After taking a heavy blow during the global pandemic last year, Exxon Mobil (NYSE:) is now showing some strength.
The largest US producer posted its highest gains in recent years last month when it reported that it was amid rising commodity and chemical prices.
The Irving, Texas-based energy supermajor posted adjusted earnings of $1.10 per share in the second quarter, its best performance in more than two years. Chemical gains were the highest ever.
This turnaround makes Exxon's 6% dividend yield more attractive to income investors looking to add a quality dividend stock to their income portfolios. But before making a purchase decision, it's important to understand that Exxon has changed a lot in the past two years. And the current focus is not returning more money to investors.
After a damaging two-year spell during the global health crisis that sapped oil and gas demand, Exxon is in a weakened position. During that period, the company burned nearly $28 billion in cash, borrowed heavily to fund its third-largest dividend, and endured the pandemic-driven shutdown of economies around the world.
To deal with this crisis, Exxon has slashed its capital expenditures and laid off 14,000 employees.

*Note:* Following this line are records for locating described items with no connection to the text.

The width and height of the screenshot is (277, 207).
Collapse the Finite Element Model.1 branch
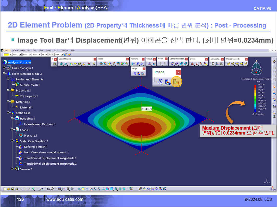click(4, 74)
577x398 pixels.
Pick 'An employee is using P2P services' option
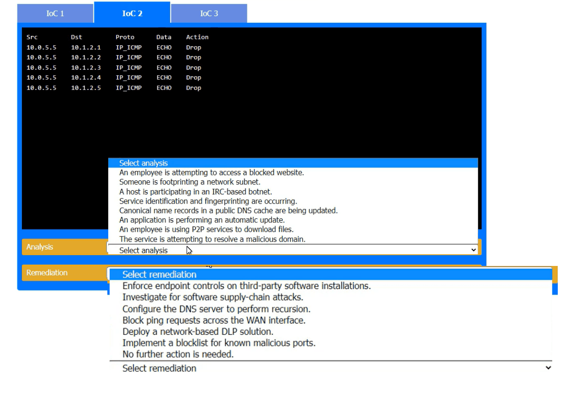pyautogui.click(x=206, y=229)
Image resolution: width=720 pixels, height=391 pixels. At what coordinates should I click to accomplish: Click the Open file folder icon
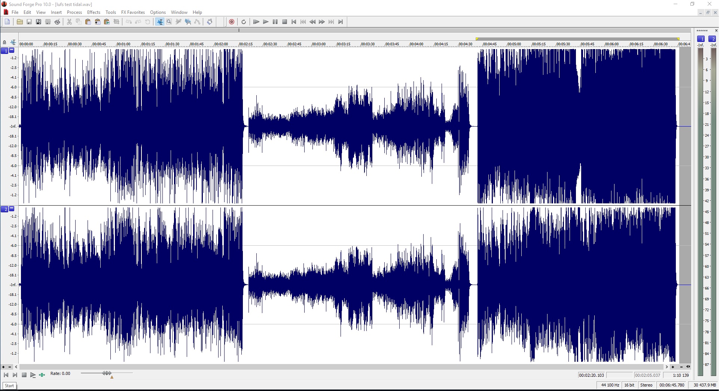[20, 22]
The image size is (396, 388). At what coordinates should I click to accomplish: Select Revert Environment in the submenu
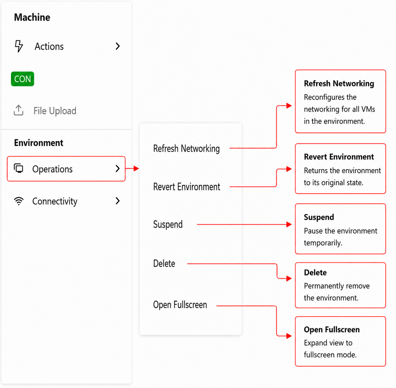pos(186,187)
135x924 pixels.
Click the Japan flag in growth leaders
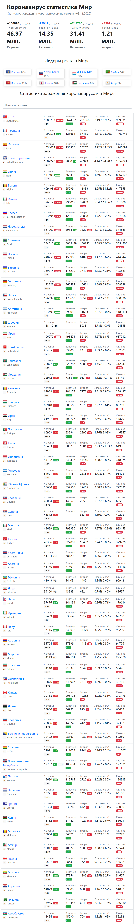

As if those shocks weren't enough, Chairman and Chief Executive Officer Darren Woods also lost a proxy battle against activist investor Engine No. 1. Exxon was forced to replace a quarter of its board with candidates promising to improve the company's financial returns and climate strategy.
Balance repair
After all those losses, Exxon is now more focused on restoring its balance sheet before considering raising its quarterly dividend of $0.87 per share. The company's net debt rose about 40% to a record $68 billion in 2020.
That said, the 6% dividend yield looks much safer than a year ago, when demand for oil was low and the company's cash flows were not sufficient to cover the payouts. In its latest earnings report, the company said it generated $9.7 billion in cash flow from operations, which was enough to cover dividends, capital expenditures and debt reduction.
In addition, the company's chemical activities are thriving. Demand for chemicals in general has remained stable despite the slowdown in economic activity worldwide. According to a report by Citigroup
demand for polyethylene, one of Exxon's key chemicals, is "incredibly resilient during the COVID-19 pandemic, despite having some historical correlation with overall GDP."
Encouraged by this strength, Bank of America reiterated Exxon as a top pick. A recent note said:
"We continue to believe that XOM will differentiate itself by recovering with excessive free cash flow to support a resumption of dividend growth that we expect before the end of the year."
Bottom Line
Exxon's 6% dividend yield relies on many risks associated with XOM stocks, including volatile energy markets, the involvement of an activist investor, and the burgeoning Delta variant.
Despite all those risks, Exxon's dividend is much safer than it was last year. With 13 times future 12-month earnings, Exxon shares, which closed at $54.39 Wednesday, may be a steal compared to the 10-year average.